I finanzieri del Comando Provinciale di Caltanissetta hanno eseguito un sequestro preventivo di beni e disponibilità finanziarie per un valore complessivo superiore a 500 mila euro, nei confronti di due soggetti indagati, a vario titolo, per reati tributari e riciclaggio.
Le indagini, coordinate dalla Procura della Repubblica di Gela e condotte dai militari del Gruppo della Guardia di Finanza di Gela, sono partite da un’approfondita analisi della contabilità di una società operante nel settore della meccanica generale, all’interno della quale sono emerse gravi irregolarità fiscali e contabili.
Secondo quanto ricostruito dagli investigatori, il legale rappresentante dell’impresa avrebbe omesso nel tempo la presentazione delle dichiarazioni fiscali, configurando così il reato di omessa dichiarazione.
Ulteriori accertamenti,basati su controlli incrociati con altre aziende e su verifiche bancarie,hanno portato alla luce un articolato sistema di movimentazioni finanziarie illecite. In particolare, sono stati individuati trasferimenti di ingenti somme di denaro sul conto personale di un soggetto residente a Niscemi, privo di effettivi rapporti commerciali con la società gelese, al fine di eludere il pagamento delle imposte dovute allo Stato.
Gli inquirenti hanno inoltre accertato che l’imprenditore, per tentare di sottrarsi a eventuali responsabilità penali e amministrative, avrebbe ceduto formalmente la società a un cittadino straniero con numerosi precedenti penali, già sottoposto agli arresti domiciliari.
Su richiesta della Procura, il GIP del Tribunale di Gela ha disposto il sequestro delle disponibilità finanziarie e dei beni immobili e mobili registrati riconducibili alla società e agli indagati, fino a concorrenza del valore stimato, a garanzia delle ragioni dell’Erario. Tra i beni sequestrati figurano quote societarie e fondi bancari per un importo complessivo superiore al mezzo milione di euro.
Le Fiamme Gialle sottolineano che, in attesa di giudizio definitivo, per gli indagati vige la presunzione di innocenza.
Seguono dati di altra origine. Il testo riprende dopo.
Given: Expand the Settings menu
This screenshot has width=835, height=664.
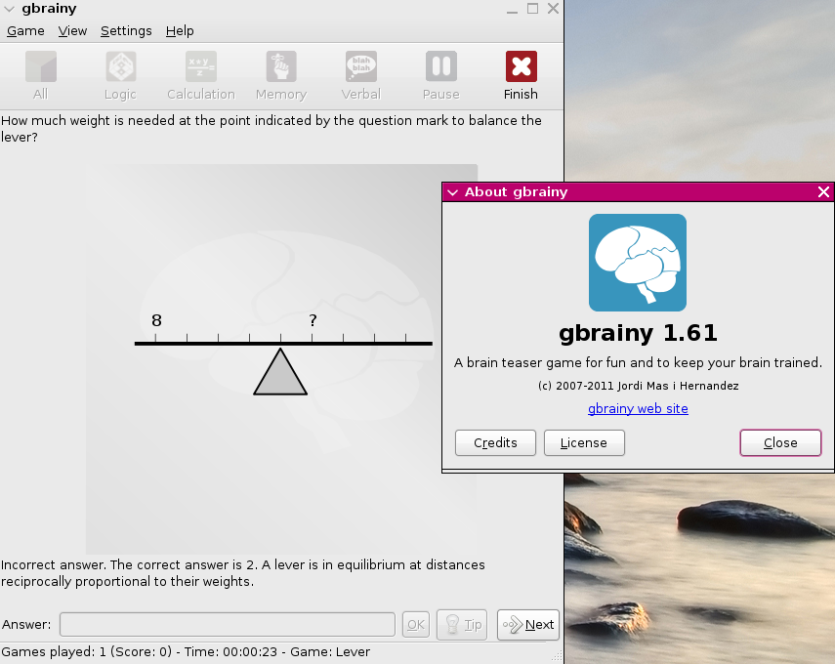Looking at the screenshot, I should [126, 31].
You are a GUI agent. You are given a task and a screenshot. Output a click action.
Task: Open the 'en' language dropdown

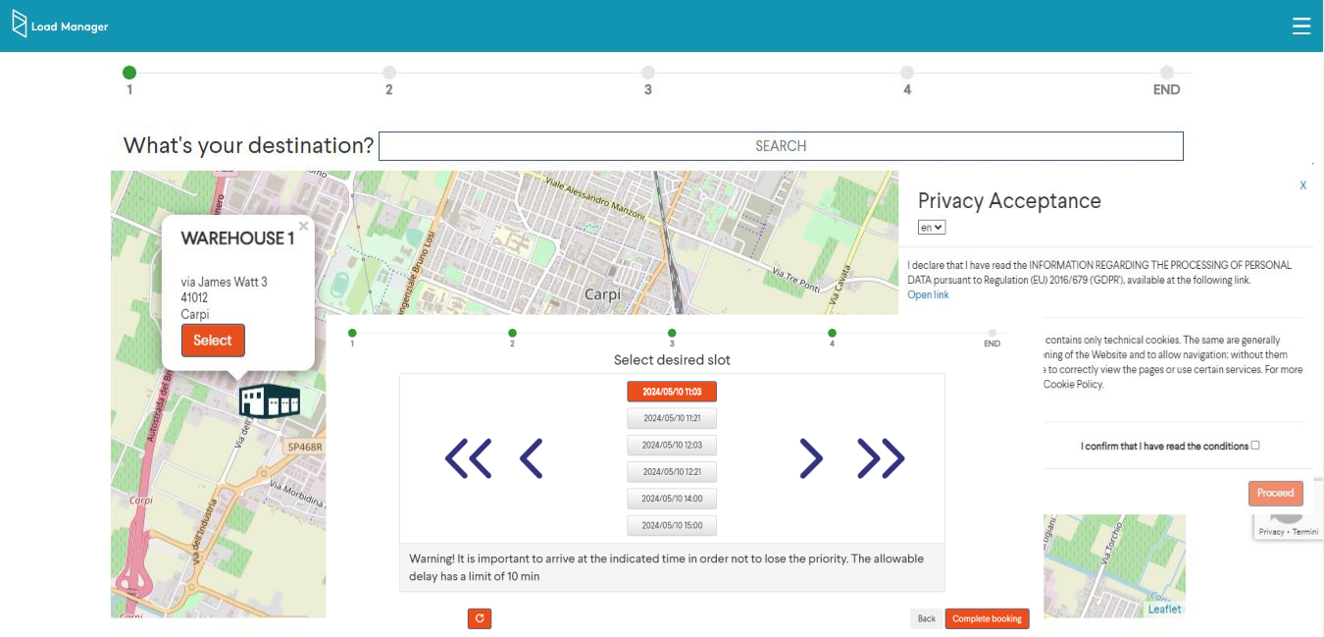coord(932,227)
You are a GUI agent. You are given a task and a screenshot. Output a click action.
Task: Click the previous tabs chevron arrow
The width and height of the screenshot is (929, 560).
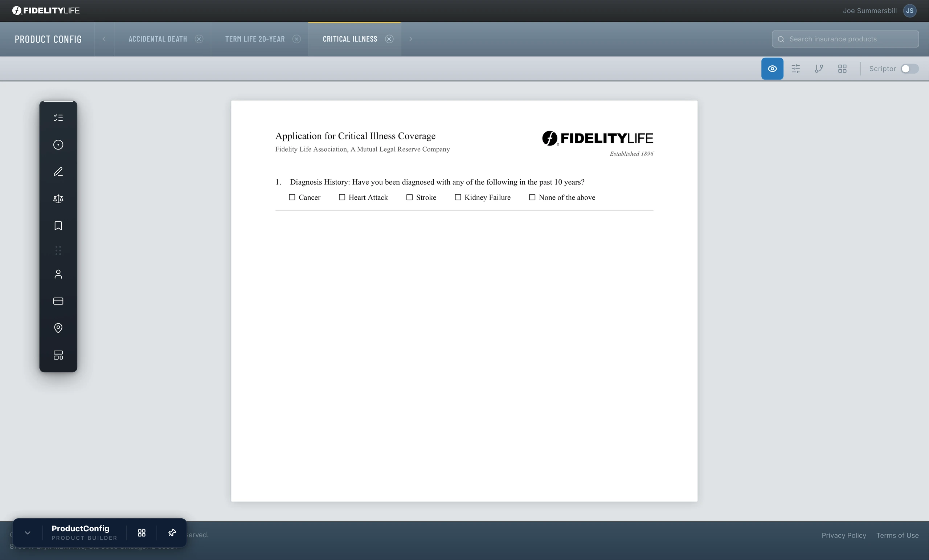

L’operazione rientra nell’ambito dell’attività di polizia economico-finanziaria condotta dalla Guardia di Finanza a contrasto dei fenomeni di evasione fiscale, riciclaggio e frodi economiche, con l’obiettivo di tutelare le imprese che operano nel pieno rispetto della legge e garantire la leale concorrenza nel tessuto produttivo locale.